### Records provided
━━━

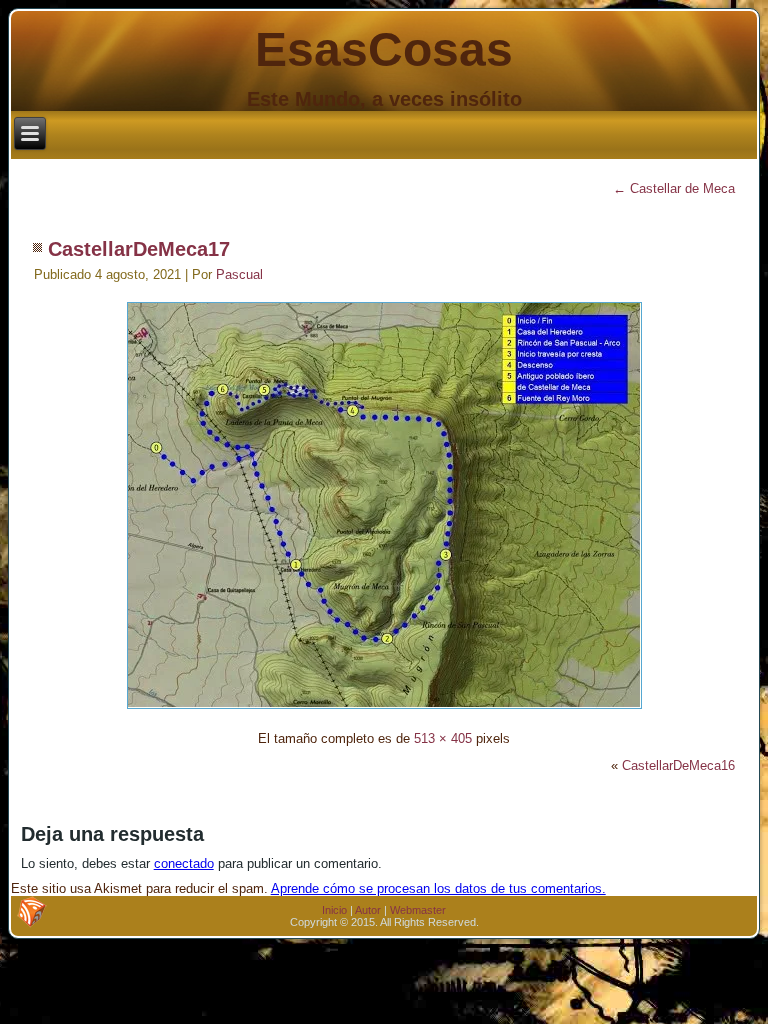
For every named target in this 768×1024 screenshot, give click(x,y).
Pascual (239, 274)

━━━

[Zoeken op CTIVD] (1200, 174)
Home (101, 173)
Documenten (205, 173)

━━━

### Work to complete
Above are the records; copy exactly the lines from the line with "For every named" through the line with "Pascual (239, 274)", both included.

### Result
For every named target in this 768×1024 screenshot, give click(x,y).
Pascual (239, 274)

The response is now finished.